Pre-Existing Condition
One of the following:

  • A physical condition of an insured person which existed prior to the issuance of his policy or his enrollment in a Plan, and which may result in the limitation in the contract on coverage or benefits.
  • A physical condition including an injury or disease that was contracted or occurred prior to enrollment in the HMO. Federally-qualified HMOs cannot limit coverage for pre-existing conditions.

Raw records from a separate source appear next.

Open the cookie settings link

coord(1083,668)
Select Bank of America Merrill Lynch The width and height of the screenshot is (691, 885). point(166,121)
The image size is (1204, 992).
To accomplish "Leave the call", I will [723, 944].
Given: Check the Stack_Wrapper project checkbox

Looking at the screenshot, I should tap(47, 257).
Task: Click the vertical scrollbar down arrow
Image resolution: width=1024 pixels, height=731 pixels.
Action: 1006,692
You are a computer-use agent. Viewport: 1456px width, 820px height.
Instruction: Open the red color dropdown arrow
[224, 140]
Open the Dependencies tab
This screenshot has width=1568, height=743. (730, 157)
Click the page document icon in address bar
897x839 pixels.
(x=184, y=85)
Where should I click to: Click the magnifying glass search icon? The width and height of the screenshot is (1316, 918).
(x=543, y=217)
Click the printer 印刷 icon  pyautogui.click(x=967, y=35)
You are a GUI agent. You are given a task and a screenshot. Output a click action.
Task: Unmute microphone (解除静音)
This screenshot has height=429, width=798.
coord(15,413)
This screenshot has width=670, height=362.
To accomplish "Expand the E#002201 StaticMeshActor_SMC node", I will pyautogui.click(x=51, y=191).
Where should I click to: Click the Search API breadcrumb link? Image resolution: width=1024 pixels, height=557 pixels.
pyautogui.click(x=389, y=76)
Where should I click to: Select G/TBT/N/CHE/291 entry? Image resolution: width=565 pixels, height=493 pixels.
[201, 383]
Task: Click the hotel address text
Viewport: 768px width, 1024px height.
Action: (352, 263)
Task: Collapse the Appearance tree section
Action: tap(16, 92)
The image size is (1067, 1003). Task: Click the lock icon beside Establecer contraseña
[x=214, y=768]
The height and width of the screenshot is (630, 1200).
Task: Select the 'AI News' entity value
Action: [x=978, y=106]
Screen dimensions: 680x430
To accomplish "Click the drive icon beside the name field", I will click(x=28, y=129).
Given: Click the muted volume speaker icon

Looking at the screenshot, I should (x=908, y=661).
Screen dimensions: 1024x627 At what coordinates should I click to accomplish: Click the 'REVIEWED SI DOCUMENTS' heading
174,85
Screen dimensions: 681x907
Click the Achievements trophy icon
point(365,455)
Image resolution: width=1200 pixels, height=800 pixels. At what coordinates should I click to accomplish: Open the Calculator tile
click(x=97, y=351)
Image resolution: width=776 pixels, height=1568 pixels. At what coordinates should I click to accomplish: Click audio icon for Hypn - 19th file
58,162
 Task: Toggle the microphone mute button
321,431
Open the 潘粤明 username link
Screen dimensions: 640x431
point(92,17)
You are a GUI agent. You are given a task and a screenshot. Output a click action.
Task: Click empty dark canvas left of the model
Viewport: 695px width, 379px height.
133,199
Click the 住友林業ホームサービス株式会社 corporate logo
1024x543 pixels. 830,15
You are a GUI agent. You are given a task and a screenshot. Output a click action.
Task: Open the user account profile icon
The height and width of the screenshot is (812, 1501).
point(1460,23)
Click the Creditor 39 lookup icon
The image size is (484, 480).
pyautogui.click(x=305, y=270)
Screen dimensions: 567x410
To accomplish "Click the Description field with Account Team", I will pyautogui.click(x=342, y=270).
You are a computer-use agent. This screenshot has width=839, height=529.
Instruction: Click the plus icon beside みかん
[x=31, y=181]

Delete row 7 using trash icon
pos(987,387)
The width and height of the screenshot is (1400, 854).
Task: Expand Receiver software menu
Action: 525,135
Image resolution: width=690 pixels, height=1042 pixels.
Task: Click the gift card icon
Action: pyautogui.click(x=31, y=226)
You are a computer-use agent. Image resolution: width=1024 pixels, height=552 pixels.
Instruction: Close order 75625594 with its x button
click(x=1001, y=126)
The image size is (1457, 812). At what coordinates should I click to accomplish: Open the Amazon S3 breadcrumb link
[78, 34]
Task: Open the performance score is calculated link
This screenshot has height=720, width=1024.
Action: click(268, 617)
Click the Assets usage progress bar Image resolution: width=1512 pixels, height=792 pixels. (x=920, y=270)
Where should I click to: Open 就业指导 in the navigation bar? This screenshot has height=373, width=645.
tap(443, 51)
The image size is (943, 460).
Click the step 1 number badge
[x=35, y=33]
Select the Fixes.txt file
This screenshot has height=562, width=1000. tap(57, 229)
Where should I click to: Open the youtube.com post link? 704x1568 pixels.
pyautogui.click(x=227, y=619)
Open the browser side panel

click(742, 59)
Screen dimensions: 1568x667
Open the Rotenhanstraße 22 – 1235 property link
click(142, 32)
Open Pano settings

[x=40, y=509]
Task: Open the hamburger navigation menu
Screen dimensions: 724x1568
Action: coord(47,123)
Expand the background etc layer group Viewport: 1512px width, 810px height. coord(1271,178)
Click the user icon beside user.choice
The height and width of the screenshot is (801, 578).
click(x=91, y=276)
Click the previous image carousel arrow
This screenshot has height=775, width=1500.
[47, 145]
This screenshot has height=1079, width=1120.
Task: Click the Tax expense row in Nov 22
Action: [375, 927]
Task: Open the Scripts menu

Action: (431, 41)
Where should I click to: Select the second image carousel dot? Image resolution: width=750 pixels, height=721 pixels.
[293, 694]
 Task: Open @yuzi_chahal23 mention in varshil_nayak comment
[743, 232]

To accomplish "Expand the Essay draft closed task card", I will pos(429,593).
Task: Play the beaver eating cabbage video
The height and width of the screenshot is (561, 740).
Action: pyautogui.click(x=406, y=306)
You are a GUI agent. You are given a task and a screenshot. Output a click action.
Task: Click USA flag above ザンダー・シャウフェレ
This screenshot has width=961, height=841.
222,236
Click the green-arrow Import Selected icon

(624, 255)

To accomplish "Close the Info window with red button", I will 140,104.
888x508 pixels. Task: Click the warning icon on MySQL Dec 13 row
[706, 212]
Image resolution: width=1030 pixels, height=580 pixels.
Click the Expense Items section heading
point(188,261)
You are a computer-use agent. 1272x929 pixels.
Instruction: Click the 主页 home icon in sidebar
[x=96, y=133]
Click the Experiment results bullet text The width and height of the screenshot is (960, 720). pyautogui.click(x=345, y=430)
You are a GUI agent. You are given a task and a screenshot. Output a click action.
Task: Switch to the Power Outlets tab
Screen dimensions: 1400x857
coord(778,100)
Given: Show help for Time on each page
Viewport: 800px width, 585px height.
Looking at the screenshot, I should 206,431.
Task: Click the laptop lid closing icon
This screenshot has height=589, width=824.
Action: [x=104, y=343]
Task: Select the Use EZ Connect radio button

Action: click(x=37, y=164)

Preferred Provider Organization (PPO)
One of the following:

  • Some combination of hospitals and physicians that agrees to render particular services to a group of people, perhaps under contract with a private insurer. The services may be furnished at discounted rates and the insured population may incur out-of-pocket expenses for covered services received outside the PPO if the outside charge exceeds the PPO payment rate.
  • A health care arrangement between purchasers of care (e.g., employers, insurance companies) and providers that provides benefits at a reasonable cost by providing members incentives (such as lower deductibles and copays) to use providers within the network. Members who prefer to use nonpreferred physicians may do so, but only at a higher cost. Preferred providers must agree to specified fee schedules in exchange for a preferred status and are required to comply with certain utilization review guidelines.

Prepaid Group Practice
Prepaid Group Practice Plans involve multi-specialty associations of physicians and other health professionals, who contract to provide a wide range of preventive, diagnostic and treatment services on a continuing basis for enrolled participants.

Prepayment
A method providing in advance for the cost of predetermined benefits for a population group, through regular periodic payments in the form of premiums, dues, or contributions, including those contributions which are made to a Health and Welfare Fund by employers on behalf of their employees.

Primary Care Provider (PCP)
A primary care provider such as a family practitioner, general internist, pediatrician and sometimes an ob/gyn. Generally, a PCP supervises, coordinates and provides medical care to members of a plan. The PCP may initiate all referrals for specialty care.

Principal Diagnosis
The medical condition that is ultimately determined to have caused a patient's admission to the hospital. The principal diagnosis is used to assign every patient to a diagnosis related group. This diagnosis may differ from the admitting and major diagnoses.

Profile
Aggregated data in formats that display patterns of health care services over a defined period of time.

Profile Analysis
Review and analysis of profiles to identify and assess patterns of health care services.

Prospective Payment System (PPS)
A payment method that establishes rates, prices or budgets before services are rendered and costs are incurred. Providers retain or absorb at least a portion of the difference between established revenues and actual costs.

Primary Care
One of the following:

  • Basic or general health care usually rendered by general practitioners, family practitioners, internists, obstetricians and pediatricians -- often referred to as primary care practitioners.
  • Professional and related services administered by an internist, family practitioner, obstetrician-gynecologist or pediatrician in an ambulatory setting, with referral to secondary care specialists, as necessary.

Primary Physician Capitation
The amount paid to each physician monthly for services based on the age, sex and number of the Members selecting that physician.

Professional Standards Review Organization (PSRO)
A physician-sponsored organization charged with reviewing the services provided patients who are covered by Medicare, Medicaid and maternal and child health programs. The purpose of the review is to determine if the services rendered are medically necessary; provided in accordance with professional criteria, norms and standards; and provided in the appropriate setting.

Purchaser
This entity not only pays the premium, but also controls the premium dollar before paying it to the provider. Included in the category of purchasers or payers are patients, businesses and managed care organizations. While patients and businesses function as ultimate purchasers, managed care organizations and insurance companies serve a processing or payer function.